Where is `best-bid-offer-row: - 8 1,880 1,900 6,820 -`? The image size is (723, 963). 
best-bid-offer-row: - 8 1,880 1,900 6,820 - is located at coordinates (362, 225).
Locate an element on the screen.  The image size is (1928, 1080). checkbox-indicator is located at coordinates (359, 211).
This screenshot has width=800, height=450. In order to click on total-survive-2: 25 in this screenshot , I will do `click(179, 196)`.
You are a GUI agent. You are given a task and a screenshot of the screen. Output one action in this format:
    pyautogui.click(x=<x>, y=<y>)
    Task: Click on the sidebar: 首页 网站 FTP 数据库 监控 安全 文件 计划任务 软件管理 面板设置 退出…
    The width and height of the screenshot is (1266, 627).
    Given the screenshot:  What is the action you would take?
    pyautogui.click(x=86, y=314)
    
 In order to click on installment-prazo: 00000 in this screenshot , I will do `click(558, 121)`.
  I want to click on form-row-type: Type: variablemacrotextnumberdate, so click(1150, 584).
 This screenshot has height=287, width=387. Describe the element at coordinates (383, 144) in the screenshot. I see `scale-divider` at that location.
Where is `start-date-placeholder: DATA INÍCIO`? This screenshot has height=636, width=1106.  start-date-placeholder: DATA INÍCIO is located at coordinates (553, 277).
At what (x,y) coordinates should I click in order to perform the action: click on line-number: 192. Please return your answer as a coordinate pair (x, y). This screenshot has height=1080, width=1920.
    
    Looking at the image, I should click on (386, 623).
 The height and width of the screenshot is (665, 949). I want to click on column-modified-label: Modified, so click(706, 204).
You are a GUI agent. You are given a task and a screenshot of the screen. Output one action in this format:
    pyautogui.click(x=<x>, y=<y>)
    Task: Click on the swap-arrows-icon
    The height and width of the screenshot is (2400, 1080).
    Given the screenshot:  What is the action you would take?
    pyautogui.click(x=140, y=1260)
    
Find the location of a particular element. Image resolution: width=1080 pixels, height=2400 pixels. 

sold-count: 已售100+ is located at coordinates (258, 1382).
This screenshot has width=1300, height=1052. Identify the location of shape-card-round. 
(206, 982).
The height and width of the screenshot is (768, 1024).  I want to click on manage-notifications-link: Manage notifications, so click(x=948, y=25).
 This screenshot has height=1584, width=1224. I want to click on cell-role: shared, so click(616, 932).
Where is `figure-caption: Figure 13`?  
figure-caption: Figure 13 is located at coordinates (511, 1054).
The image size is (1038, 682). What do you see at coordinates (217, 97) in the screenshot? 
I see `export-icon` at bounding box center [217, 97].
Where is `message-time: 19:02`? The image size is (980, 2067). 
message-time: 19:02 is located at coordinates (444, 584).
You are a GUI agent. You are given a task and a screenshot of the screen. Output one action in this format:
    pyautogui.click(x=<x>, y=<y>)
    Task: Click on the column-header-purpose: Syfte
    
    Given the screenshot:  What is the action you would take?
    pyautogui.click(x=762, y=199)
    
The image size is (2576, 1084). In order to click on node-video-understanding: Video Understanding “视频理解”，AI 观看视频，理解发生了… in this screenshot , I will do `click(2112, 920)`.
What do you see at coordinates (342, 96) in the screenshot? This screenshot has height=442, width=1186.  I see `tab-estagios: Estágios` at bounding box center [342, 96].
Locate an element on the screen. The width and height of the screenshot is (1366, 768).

☆ ☆ ☆ ☆ ☆ ☆ ☆

Show every line of the entries above that contains the string "message". Letter case counts.

§ SOLUTION:
Where is `message-time: 19:02`? The image size is (980, 2067). 
message-time: 19:02 is located at coordinates (444, 584).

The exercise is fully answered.